Now comes the question whether you accept the principle of Peeresses in their own right sitting in the House of Lords. How on earth can you resist it? I was one of those who voted to give women the right to sit in the House of Commons, and, curiously enough, a Peeress in her own right can sit in the House of commons if she is elected. It is natural, of course, that provision of some kind should be made that a Peeress cannot sit both here and in the House of Commons, because otherwise she would be in a better position than we are. But I believe that, if you pass this there can be no objection to that Peeress having a Writ, and if she cannot have a Writ it would be easy to pass an Act saying that she should have one. You give women the right to sit in the House of Commons, you give them the right to legislate in the House of Commons, you give them the right to vote in the House of Commons on Bills which come up here; why on earth cannot you give them the right to sit in your Lordships' House? I believe there are only forty-two Peeresses in their own right altogether.
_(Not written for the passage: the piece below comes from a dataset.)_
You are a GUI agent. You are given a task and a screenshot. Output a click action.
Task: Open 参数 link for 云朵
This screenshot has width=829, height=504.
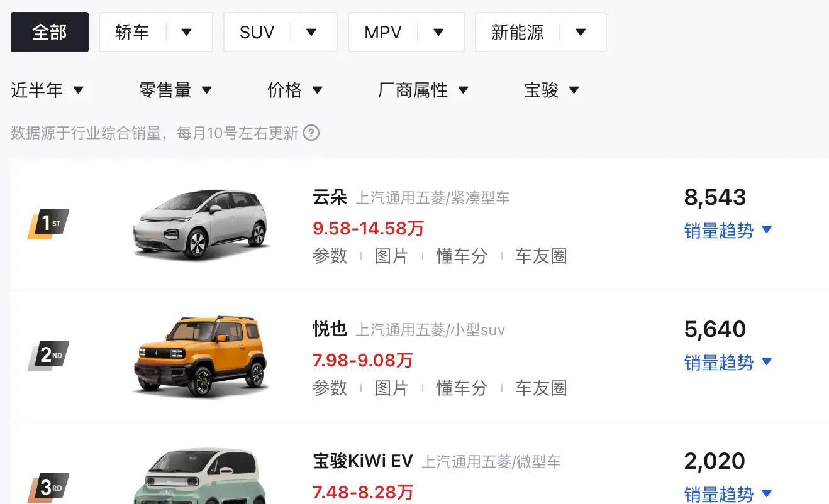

With regard to the prospect of this House being reformed—well, that may be so, with a great many other things also. Governments come in and promise a good deal, but to the end of their lives it is very much like the last words of Cecil Rhodes—"So much to do; so little done." I am an old man; I shall be seventy-one in a few days' time; but I question whether any one here in this House will live to see the House of Lords reformed. It is a very difficult thing. There are certain Peers here whose wives are Peeresses in their own right, and I think it will be rather hard if the House is reformed and the Peers do perish that in death they should be divided. I sincerely hope that this Amendment will be accepted. If there are any Peeresses here who will sit when your Lordships at some future date are reformed, surely it will be well, if they can sit in another place and reform your laws and Constitution, they shall also sit to assist your Lordships in reforming the House of Lords.

THE EARL OF JERSEY

My Lords, when this matter was before your Lordships on the previous occasion the noble and learned Lord on the Woolsack and other noble Lords said it was not a suitable time to discuss such a far-reaching Amendment in connection with this particular Bill, and I am very glad indeed to hear the noble and learned Lord on the Woolsack and the noble and learned Lord opposite reiterate those views, because I have asked myself, What has occurred meanwhile to alter the position? Surely a vote given elsewhere does not affect the main principle. If this matter was out of place in the month of July, surely it is equally out of place now. At the same time, it is a very poor compliment to ask your Lordships to pass a proposal in such circumstances—a proposal which was negatived in this House without a Division.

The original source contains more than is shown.